Extrait du document
○ ○ ○ ○
Introduction
1. Délimitation du sujet
Quand on traite de "religion" d’un point de vue théologique, il y a trois démarches possibles. La première consiste à s'interroger sur l'essence ou la nature de la religion; la seconde à entreprendre une analyse des dialogues interreligieux dans l'histoire et aujourd'hui; la troisième à se préoccuper du jugement, positif, négatif ou mitigé que le christianisme peut ou doit porte sur les religions non chrétiennes. Je décris rapidement ces trois démarches en indiquant d'emblée que dans la suite je suivrai la troisième.
1. La notion de religion
1. La première démarche possible serait d'entreprendre une recherche sur la notion même de religion. Que faut-il exactement entendre par "religion"? Quelles caractéristiques doivent présenter une manifestation, un comportement, une cérémonie, un groupe, un mouvement pour qu'on les qualifie de religieux? La question se pose parce qu’on rencontre des phénomènes ambigus, qu’on ne sait pas bien comment classer ou qualifier. Par exemple, en Océanie, dans les années 50, on a vu se développer des "cultes du cargo" : la population de certaines îles attendaient et espéraient la venue d'un cargo qui leur apporterait des biens en abondance. S'agit-il d'une aspiration religieuse ou socio-économique, ou des deux à la fois ? Autre exemple, entre les deux guerres mondiales, à la grande colère des communistes, Berdiaev a soutenu que le marxisme présentait beaucoup plus les traits d’une église et d’une religion que ceux d’un mouvement politique ; aujourd’hui encore on relève des parentés troublantes entre les cellules ou sections de certains partis et des groupes ecclésiaux. Á l’inverse, on se demande souvent si on ne doit pas considérer le bouddhisme comme une philosophie plutôt que comme une religion et s’il ne faut pas voir dans l’islamisme un phénomène foncièrement politique qui utilise et manipule la religion. Ce qui se présente comme religieux ne l’est pas toujours et ce qui se refuse à être religieux l’est parfois. Comment faire le tri ? Le problème ici porte sur la nature, ou, selon une expression classique, sur l'essence de la religion.
○ ○ ○ ○
Données fournies
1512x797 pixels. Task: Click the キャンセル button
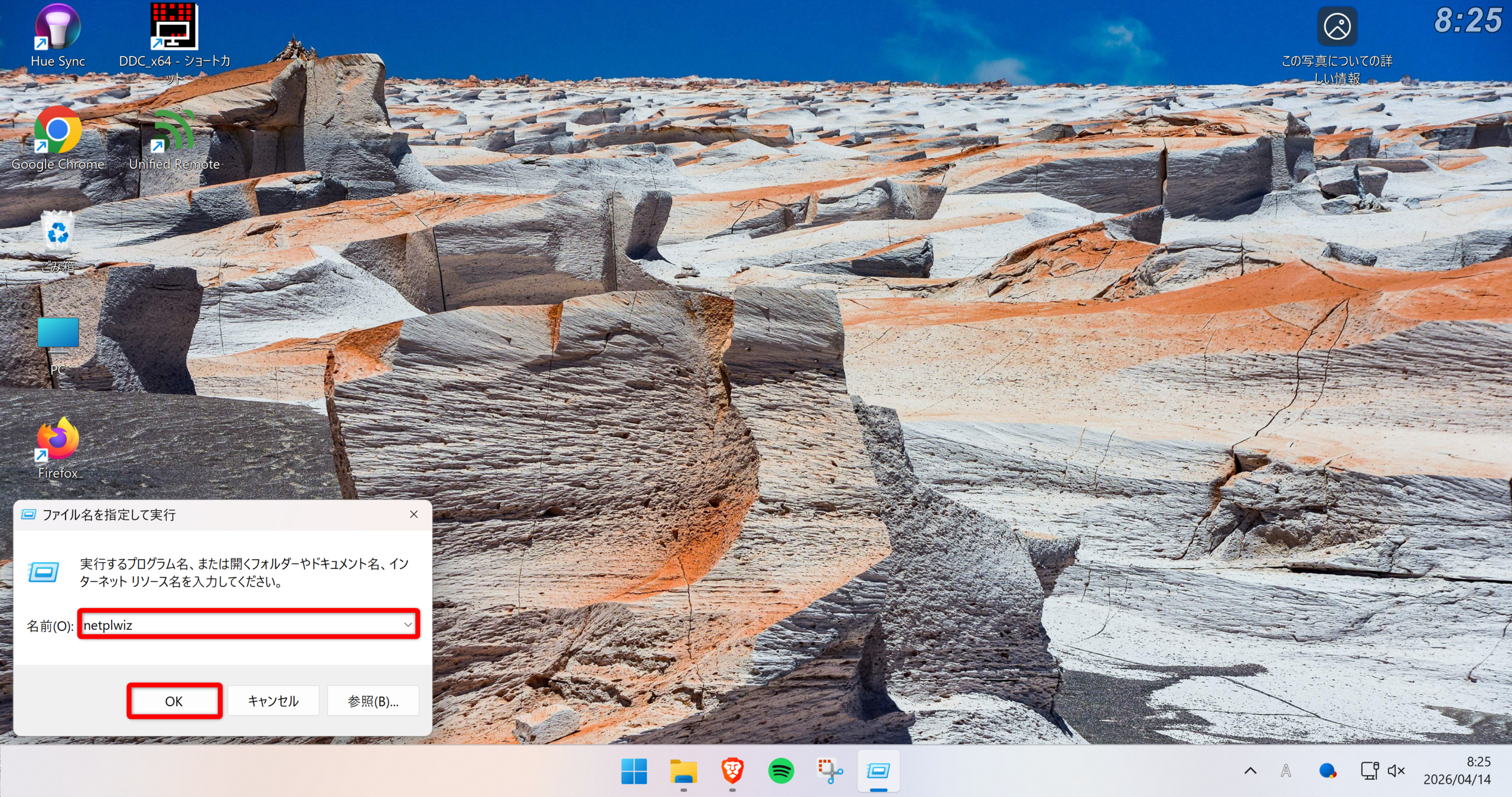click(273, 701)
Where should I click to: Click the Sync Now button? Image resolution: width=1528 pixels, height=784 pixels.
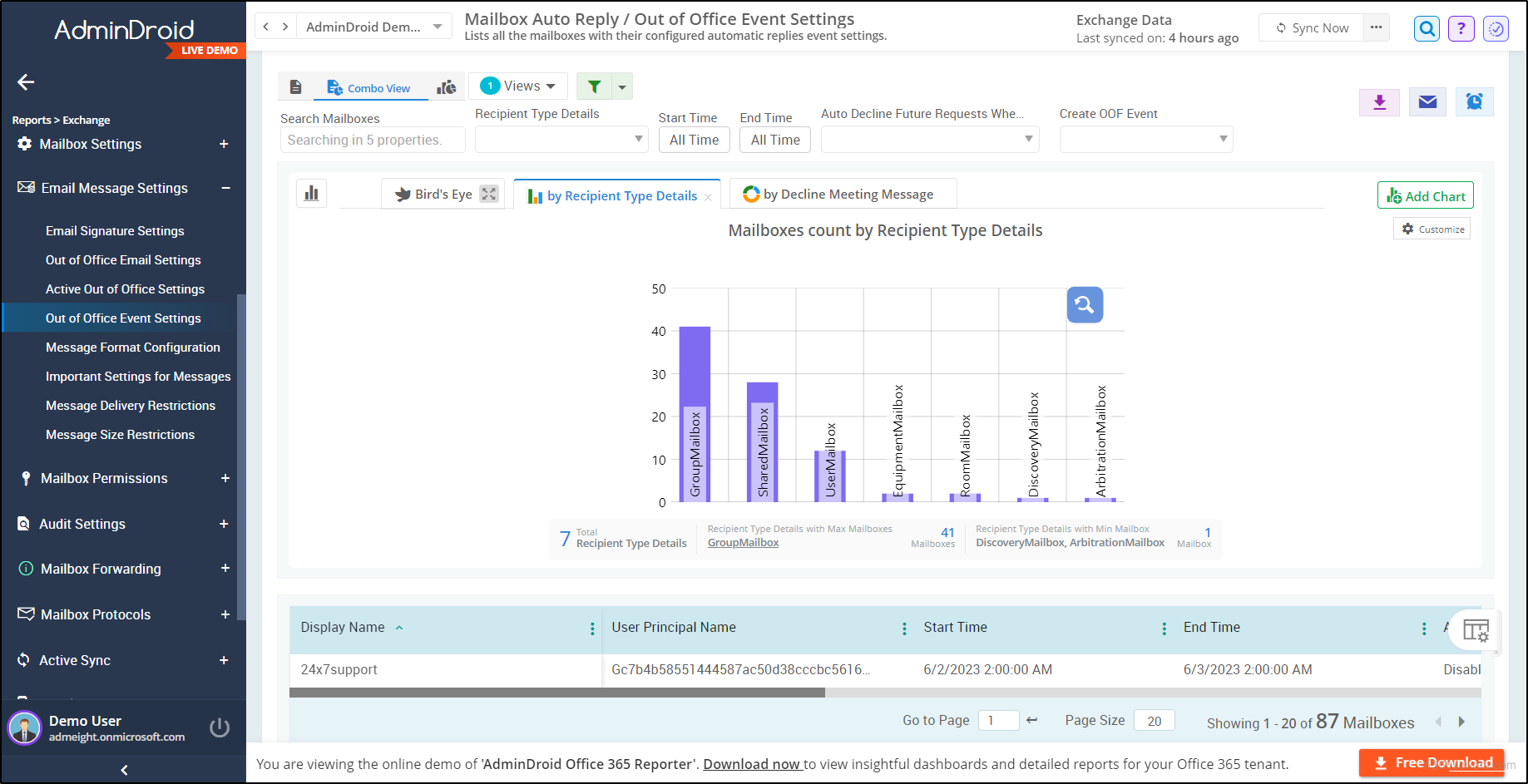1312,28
○ ○ ○ ○
Énoncé 1
Pouvez-vous recopier, dans l'extrait sur la religion, le passage qui va de "Introduction" jusqu'à "suivrai la troisième." inclus ?
Énoncé 2
Pouvez-vous réduire en liste le paragraphe de l'extrait sur la religion qui commence par « La première démarche possible serait », en conservant ses faits principaux ?

Corrigé 1
Introduction
1. Délimitation du sujet
Quand on traite de "religion" d’un point de vue théologique, il y a trois démarches possibles. La première consiste à s'interroger sur l'essence ou la nature de la religion; la seconde à entreprendre une analyse des dialogues interreligieux dans l'histoire et aujourd'hui; la troisième à se préoccuper du jugement, positif, négatif ou mitigé que le christianisme peut ou doit porte sur les religions non chrétiennes. Je décris rapidement ces trois démarches en indiquant d'emblée que dans la suite je suivrai la troisième.

Corrigé 2
- Première démarche possible : s'interroger sur la notion même de religion. Il s'agit de savoir quelles caractéristiques font qu'une manifestation, un comportement, une cérémonie, un groupe ou un mouvement sont religieux.
- La question se pose à cause de phénomènes ambigus, difficiles à classer ou à qualifier.
- Exemple des « cultes du cargo » en Océanie dans les années 50 : des populations espéraient un cargo apportant des biens en abondance. On peut se demander s'il s'agit d'une aspiration religieuse, socio-économique ou des deux.
- Entre les deux guerres mondiales, Berdiaev a soutenu, à la colère des communistes, que le marxisme ressemblait davantage à une église et une religion qu'à un mouvement politique. Aujourd'hui encore, on relève des parentés entre certaines sections de partis et des groupes ecclésiaux.
- À l'inverse, on se demande si le bouddhisme n'est pas plutôt une philosophie. On se demande aussi si l'islamisme n'est pas un phénomène foncièrement politique qui utilise et manipule la religion.
- Ce qui se présente comme religieux ne l'est pas toujours, et ce qui refuse de l'être l'est parfois.
- Le problème porte donc sur la nature, ou l'essence, de la religion.